> _Problems to work on_:
**1)** Translate this sentence from the journal article header into Spanish: "The license allows for commercial use."
**2)** Answer these questions using the journal article header:
(a) Which university are the authors affiliated with?
(b) Who is named as the corresponding author?
(c) Under which license is the article distributed?

> _Selected excerpt_:
•••

JUCS - Journal of Universal Computer Science 26(6): 671-697, doi: 10.3897/jucs.2020.036

Question to Question Similarity Analysis Using Morphological, Syntactic, Semantic, and Lexical Features

Mahmoud M. Hammad^‡, Mohammad Al-Smadi^‡, Qanita Bani Baker^‡, Muntaha Al-asa D^‡, Nour Al-Khdour^‡, Mutaz Bni Younes^‡, Enas Khwaileh^§

‡ Jordan University of Science and Technology, Irbid, Jordan§ Jordan University of Science and Technology, Irbid

Corresponding author: Mahmoud Hammad ( m-hammad@just.edu.jo )

This is an open access article distributed under the terms of the Creative Commons Attribution License (CC BY-ND 4.0). This license allows reusers to copy and distribute the material in any medium or format in unadapted form only, and only so long as attribution is given to the creator. The license allows for commercial use.

•••

> _Material_:
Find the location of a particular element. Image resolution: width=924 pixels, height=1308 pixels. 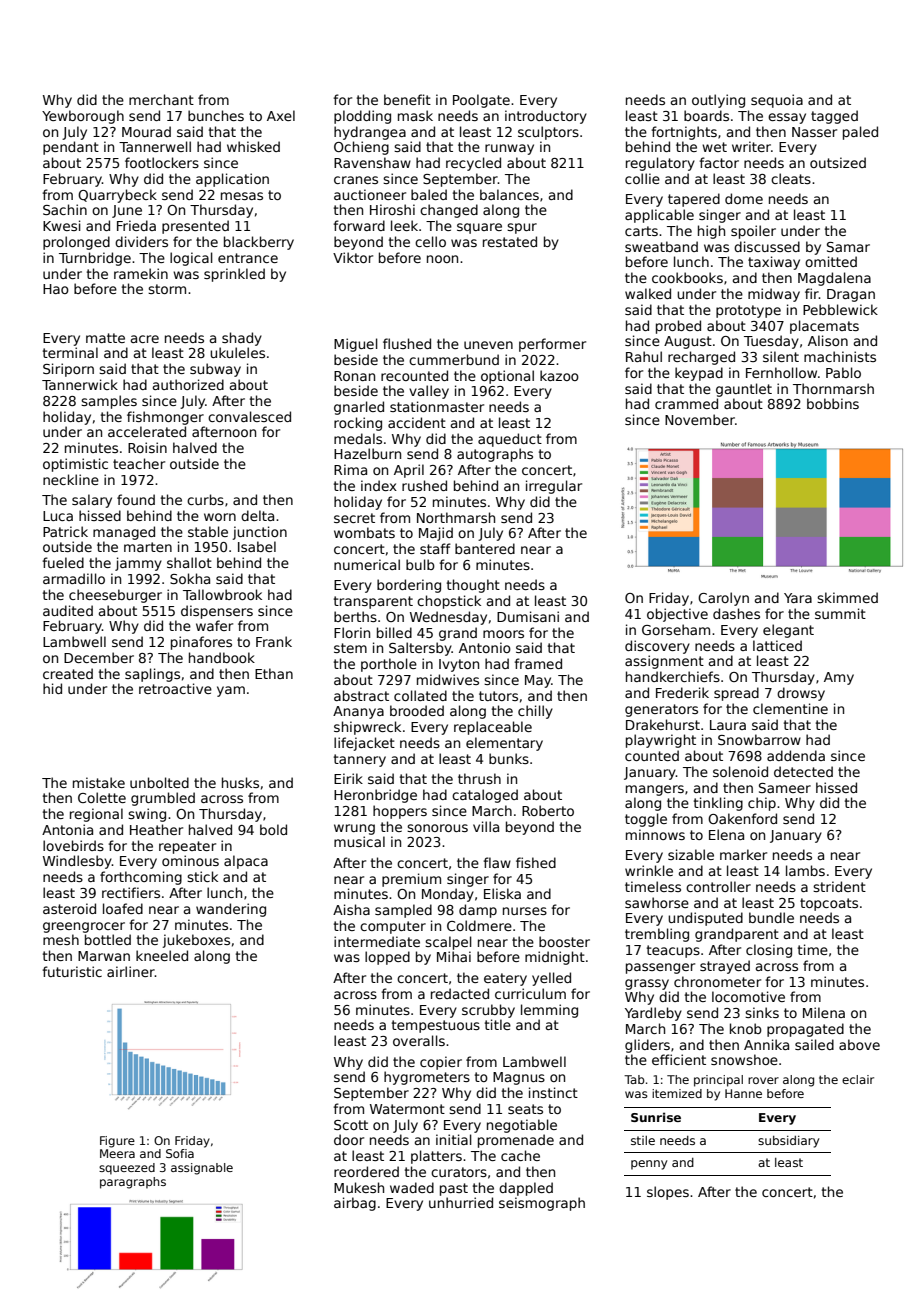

•••

> _Results of the tasks_:
**1)** La licencia permite el uso comercial.

**2)**
(a) Jordan University of Science and Technology, in Irbid, Jordan.
(b) Mahmoud Hammad.
(c) The Creative Commons Attribution License (CC BY-ND 4.0).